Quantum feedback-enhanced discord in T-shaped plasmonic waveguides with embedded cavity

Why tiny light circuits matter

Our everyday electronics are built from wires that guide electric currents. Now imagine circuits that guide single particles of light instead, and use them to store and process information in ways ordinary computers cannot. This paper explores how to keep fragile quantum links alive inside an ultra-small "T-shaped" light circuit made of metal nanowires and tiny artificial atoms. The authors show that by carefully shaping the structure and adding an active feedback loop—much like a thermostat for quantum effects—they can strengthen and protect subtle quantum connections called "discord," even at room temperature.

A tiny junction for guided light

At the heart of the study is a nanoscale T-junction made of a metallic waveguide that carries ripples of light called surface plasmons. One arm of the T extends indefinitely, while the other arm has a fixed length. Two semiconductor quantum dots—nanometer-sized objects that behave like artificial atoms—are placed at special locations: one where the two arms meet, and the other at the far tip of the short arm. Both sit inside the same optical cavity, a kind of light trap that boosts their interaction with the guided light. This specific layout is not just geometric decoration. Because one arm is finite, light reflecting from its end adds a controllable phase shift, turning the T-junction into a finely adjustable mixer for how the two quantum dots talk to each other.

Beyond entanglement: a tougher quantum link

Instead of focusing only on entanglement—the best-known type of quantum connection—the authors study quantum discord, a broader measure of how strongly two systems behave in ways that have no classical counterpart. Discord can survive even when entanglement has vanished, which makes it attractive for real devices that must cope with noise and loss. Using a detailed mathematical model of the T-shaped waveguide, its cavity, and the two dots, the team calculates how an incoming single plasmon excites the system and how the resulting quantum discord between the dots rises and falls over time. They find three distinct decay stages: a brief slow-down due to a quantum "Zeno" effect, a period of ordinary exponential decay, and finally a long-lived tail caused by the structured environment of the metal and cavity, which can partially feed information back into the dots.

Many knobs to tune the quantum link

The T-shaped layout with an embedded cavity offers several powerful control knobs. The length of the short arm sets a phase that can be tuned so that discord shows sharp peaks at particular values, effectively switching quantum correlations on and off. The strengths with which each dot couples to the cavity, and how far their natural colors are detuned from the incoming light, allow further fine-tuning. Even a weak direct interaction between the dots can help, by favoring a particular shared quantum state that carries high discord. Together, these parameters let designers shape how strongly the dots remain linked and how quickly those links fade, offering a richer menu of options than earlier V-shaped designs.

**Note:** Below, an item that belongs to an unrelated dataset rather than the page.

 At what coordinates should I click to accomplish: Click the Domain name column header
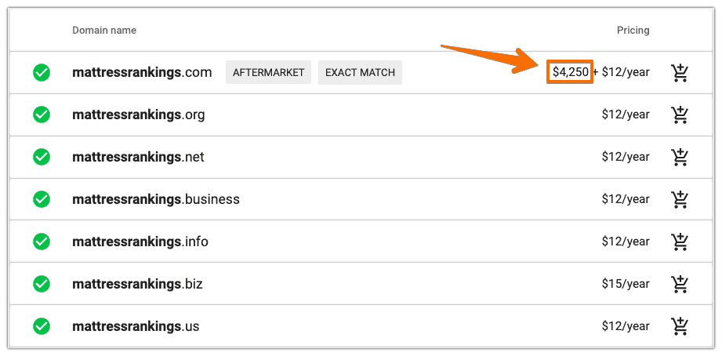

Closing the loop with quantum feedback

To go beyond passive tuning, the authors introduce an active feedback loop. Emitted light from the waveguide and cavity is continuously monitored, and every detection event triggers a carefully chosen operation back on the quantum dots. This feedback is designed to nudge the system into a protected pair of states that includes a well-known Bell state, where the dots are strongly and symmetrically connected. Numerical simulations show that a feedback scheme acting on both dots together significantly outperforms a purely local strategy. Under optimal conditions, the steady-state quantum discord reaches about 0.38 and remains high over a broad range of settings, meaning the protected quantum link is both strong and robust against imperfections.

What this means for future quantum chips

For a non-specialist, the key message is that the authors provide a practical recipe for building tiny optical circuits that not only generate useful quantum correlations, but actively maintain them. By combining a smart T-shaped nanostructure, a shared cavity, and real-time feedback, they show how to stabilize quantum discord—a resource that can power certain quantum computing and communication tasks even when conventional entanglement is gone. Because the proposed setup is compatible with existing metal nanowires and semiconductor quantum dots operating at room temperature, it points toward realistic quantum modules that could one day slot into integrated photonic chips, bringing quantum-enhanced technologies closer to everyday use.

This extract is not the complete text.